X.509 Certificates for IoT: Zero-Trust Device Authentication

📅 December 2025 ⏳ 3 min read FSS Engineering Team

X.509 Cert✓ validIoT Hub✓ mTLS

X.509 certificate hierarchy: offline root CA — factory intermediate CA — unique device certificate per unit

Symmetric keys shared across a device fleet mean one compromised device exposes all devices. X.509 certificates give every device a unique cryptographic identity — compromise one, affect one.

Certificate Hierarchy Design

// Three-tier CA hierarchy

Root CA (self-signed, offline air-gapped hardware)
  └── Manufacturing CA (online HSM, signs device certs)
       └── Device Certificate (unique per serial number)
            Key: ECC P-256 (smaller and faster than RSA-2048)

Azure IoT Hub DPS Integration

// DPS group enrollment setup

az iot dps enrollment-group create   --dps-name fss-dps   --enrollment-id fss-devices   --certificate-path manufacturing-ca.crt   --iot-hubs fss-production-hub.azure-devices.net

🔄 Certificate rotation

Plan for certificate expiry at design time. 2-year device certs are common — design the OTA system to push new device certs before expiry. An expired certificate means a bricked IoT device. We have seen it in production from vendors who did not plan ahead.

Factory Provisioning Process

The security of your entire device fleet depends on the integrity of the factory provisioning process. The Manufacturing CA private key must never leave the HSM. The programming station that flashes device certificates must be on an isolated network segment with no internet access. Every certificate issuance must be logged with the device serial number, certificate thumbprint, and timestamp — this log is your audit trail for the entire device fleet’s security posture.

For high-volume manufacturing (1,000+ units per day), automated provisioning integrated into the functional test station is the practical approach: the test jig communicates with the HSM signing service over a secure internal API, generates a CSR from the ATECC608B secure element, receives the signed certificate, and writes it to device NVS — all in under 5 seconds per device. The device never holds an unprotected private key at any point in the process.

Certificate Revocation

X.509 certificates can be revoked if a device is compromised, reported stolen, or decommissioned. Azure IoT Hub maintains a device registry where individual devices can be disabled — preventing connection even with a valid certificate.

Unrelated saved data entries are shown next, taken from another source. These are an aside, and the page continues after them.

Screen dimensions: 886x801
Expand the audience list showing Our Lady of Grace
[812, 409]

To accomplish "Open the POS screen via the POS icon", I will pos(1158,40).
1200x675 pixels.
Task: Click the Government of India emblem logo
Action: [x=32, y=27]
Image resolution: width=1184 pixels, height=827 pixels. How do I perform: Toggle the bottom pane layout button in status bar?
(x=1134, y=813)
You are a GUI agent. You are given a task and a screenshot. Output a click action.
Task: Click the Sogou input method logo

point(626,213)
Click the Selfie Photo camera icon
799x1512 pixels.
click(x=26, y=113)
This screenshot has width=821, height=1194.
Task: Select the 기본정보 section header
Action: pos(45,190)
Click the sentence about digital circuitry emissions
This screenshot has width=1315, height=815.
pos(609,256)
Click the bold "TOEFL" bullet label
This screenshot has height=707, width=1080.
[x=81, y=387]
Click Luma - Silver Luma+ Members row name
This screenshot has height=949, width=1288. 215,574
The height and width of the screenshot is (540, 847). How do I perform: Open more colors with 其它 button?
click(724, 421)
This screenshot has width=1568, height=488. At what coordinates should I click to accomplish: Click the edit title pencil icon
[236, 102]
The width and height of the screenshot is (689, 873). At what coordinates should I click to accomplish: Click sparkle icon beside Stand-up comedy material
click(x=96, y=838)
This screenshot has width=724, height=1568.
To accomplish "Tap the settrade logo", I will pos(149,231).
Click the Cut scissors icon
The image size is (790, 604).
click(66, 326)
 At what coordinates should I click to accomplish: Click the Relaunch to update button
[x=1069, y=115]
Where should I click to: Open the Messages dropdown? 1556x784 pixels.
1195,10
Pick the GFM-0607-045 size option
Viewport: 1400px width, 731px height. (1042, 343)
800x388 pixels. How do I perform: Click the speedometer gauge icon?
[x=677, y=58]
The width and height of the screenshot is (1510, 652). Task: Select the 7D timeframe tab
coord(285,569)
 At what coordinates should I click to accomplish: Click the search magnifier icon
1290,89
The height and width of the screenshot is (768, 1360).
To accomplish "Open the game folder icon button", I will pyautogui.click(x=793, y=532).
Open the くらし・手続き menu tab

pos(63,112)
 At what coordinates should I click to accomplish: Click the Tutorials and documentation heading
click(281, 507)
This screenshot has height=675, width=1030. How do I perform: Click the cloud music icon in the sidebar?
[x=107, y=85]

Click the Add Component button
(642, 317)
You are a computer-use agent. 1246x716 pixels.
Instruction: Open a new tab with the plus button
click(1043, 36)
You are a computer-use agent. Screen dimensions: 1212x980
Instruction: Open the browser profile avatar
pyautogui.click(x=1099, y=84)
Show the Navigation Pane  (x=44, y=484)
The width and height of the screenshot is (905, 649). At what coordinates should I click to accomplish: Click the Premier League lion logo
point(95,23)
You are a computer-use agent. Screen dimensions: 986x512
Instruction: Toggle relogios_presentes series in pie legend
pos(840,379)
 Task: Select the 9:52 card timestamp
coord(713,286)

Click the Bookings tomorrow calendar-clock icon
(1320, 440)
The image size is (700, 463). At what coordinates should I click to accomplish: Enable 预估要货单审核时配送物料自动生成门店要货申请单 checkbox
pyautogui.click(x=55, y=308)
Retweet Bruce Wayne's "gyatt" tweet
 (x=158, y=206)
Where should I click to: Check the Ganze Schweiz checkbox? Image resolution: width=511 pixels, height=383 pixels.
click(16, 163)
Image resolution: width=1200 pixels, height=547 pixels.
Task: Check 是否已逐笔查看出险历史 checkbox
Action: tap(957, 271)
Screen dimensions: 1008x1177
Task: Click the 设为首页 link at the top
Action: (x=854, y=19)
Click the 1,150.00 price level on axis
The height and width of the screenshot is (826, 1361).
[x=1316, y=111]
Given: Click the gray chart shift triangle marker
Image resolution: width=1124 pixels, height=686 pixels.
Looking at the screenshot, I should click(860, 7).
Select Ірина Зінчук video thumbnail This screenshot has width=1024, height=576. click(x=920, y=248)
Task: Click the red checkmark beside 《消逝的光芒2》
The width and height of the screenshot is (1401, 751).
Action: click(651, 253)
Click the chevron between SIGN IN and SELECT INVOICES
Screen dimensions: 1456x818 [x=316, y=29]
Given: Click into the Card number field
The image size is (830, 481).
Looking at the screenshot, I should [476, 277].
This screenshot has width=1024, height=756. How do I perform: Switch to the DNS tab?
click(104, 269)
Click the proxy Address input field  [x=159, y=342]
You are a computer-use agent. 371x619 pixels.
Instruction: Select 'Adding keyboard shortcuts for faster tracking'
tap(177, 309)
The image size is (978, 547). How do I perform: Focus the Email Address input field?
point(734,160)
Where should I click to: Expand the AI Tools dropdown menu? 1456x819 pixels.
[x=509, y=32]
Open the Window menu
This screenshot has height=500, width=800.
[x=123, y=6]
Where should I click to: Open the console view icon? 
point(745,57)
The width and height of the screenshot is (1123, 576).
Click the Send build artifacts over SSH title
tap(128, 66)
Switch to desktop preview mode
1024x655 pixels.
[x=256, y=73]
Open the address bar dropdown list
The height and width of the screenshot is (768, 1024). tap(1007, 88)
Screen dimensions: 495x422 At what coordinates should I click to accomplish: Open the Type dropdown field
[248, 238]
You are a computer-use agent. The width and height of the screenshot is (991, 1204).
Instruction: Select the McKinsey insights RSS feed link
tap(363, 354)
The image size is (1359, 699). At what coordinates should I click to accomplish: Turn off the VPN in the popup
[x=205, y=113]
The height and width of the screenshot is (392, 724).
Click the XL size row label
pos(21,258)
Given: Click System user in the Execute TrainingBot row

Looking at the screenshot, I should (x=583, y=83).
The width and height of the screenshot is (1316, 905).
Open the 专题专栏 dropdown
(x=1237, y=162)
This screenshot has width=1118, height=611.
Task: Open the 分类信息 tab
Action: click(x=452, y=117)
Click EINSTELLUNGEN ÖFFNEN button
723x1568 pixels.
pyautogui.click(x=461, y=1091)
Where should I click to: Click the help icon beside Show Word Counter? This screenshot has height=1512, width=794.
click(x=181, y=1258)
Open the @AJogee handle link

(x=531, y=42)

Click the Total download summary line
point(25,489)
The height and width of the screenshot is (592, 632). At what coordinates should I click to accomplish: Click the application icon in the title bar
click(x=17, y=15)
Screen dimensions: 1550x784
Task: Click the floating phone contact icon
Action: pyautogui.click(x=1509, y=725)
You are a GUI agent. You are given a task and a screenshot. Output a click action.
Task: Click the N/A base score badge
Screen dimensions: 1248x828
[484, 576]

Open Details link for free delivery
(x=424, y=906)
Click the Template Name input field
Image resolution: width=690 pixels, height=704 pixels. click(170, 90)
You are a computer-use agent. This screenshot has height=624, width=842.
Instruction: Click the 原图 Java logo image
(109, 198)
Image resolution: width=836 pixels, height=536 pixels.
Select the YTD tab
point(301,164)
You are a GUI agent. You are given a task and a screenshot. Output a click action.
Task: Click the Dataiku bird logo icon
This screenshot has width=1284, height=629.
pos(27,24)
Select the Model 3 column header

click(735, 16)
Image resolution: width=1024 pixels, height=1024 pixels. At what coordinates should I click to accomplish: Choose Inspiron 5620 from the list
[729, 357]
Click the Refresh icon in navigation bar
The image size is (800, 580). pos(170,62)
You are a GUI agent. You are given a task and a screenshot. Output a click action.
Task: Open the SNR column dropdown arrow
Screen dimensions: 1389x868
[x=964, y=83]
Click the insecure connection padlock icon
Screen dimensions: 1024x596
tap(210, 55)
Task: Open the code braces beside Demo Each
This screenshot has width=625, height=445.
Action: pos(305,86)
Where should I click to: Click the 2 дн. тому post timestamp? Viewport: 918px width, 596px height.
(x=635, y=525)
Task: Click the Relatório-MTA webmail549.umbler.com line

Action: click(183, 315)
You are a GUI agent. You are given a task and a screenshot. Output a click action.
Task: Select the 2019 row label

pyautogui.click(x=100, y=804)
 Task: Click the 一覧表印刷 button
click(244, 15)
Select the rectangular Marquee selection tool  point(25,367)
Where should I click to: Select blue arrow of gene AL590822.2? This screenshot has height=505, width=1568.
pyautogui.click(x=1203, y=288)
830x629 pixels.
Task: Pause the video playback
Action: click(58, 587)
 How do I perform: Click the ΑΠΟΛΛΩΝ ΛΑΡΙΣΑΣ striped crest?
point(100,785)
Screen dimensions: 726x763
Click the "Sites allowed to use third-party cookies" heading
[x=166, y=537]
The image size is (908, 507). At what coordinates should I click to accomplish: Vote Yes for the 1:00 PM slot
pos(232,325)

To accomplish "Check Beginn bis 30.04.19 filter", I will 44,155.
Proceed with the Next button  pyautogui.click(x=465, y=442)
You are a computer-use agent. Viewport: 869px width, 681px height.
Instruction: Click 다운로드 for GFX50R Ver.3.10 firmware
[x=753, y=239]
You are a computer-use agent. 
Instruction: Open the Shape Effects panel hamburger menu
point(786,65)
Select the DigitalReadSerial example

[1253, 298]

For fleet-level revocation (if a batch of devices from a specific factory run is suspected compromised), IoT Hub configuration can target devices by tag and disable them en masse.

Certificate revocation lists (CRLs) are the standard PKI mechanism for distributing revocation information, but they are impractical for IoT devices that may be offline for extended periods. The IoT Hub registry approach — check-on-connect rather than CRL distribution — is more robust for devices with intermittent connectivity.

Intermediate CA Compromise Response

If your Manufacturing CA is compromised — an unlikely but catastrophic event — you need a recovery plan. Your Root CA (air-gapped, offline) can issue a new Intermediate CA certificate and revoke the compromised one. Devices already in the field retain their valid device certificates, which were signed by the (now revoked) Intermediate CA. This requires IoT Hub to trust the new Intermediate CA and maintain a revocation record for the old one.

This scenario underscores the importance of a three-tier hierarchy rather than a two-tier (Root CA directly signing device certs): the Root CA’s isolation prevents a Manufacturing CA compromise from requiring device recalls. Design your PKI hierarchy with this threat model in mind from the beginning.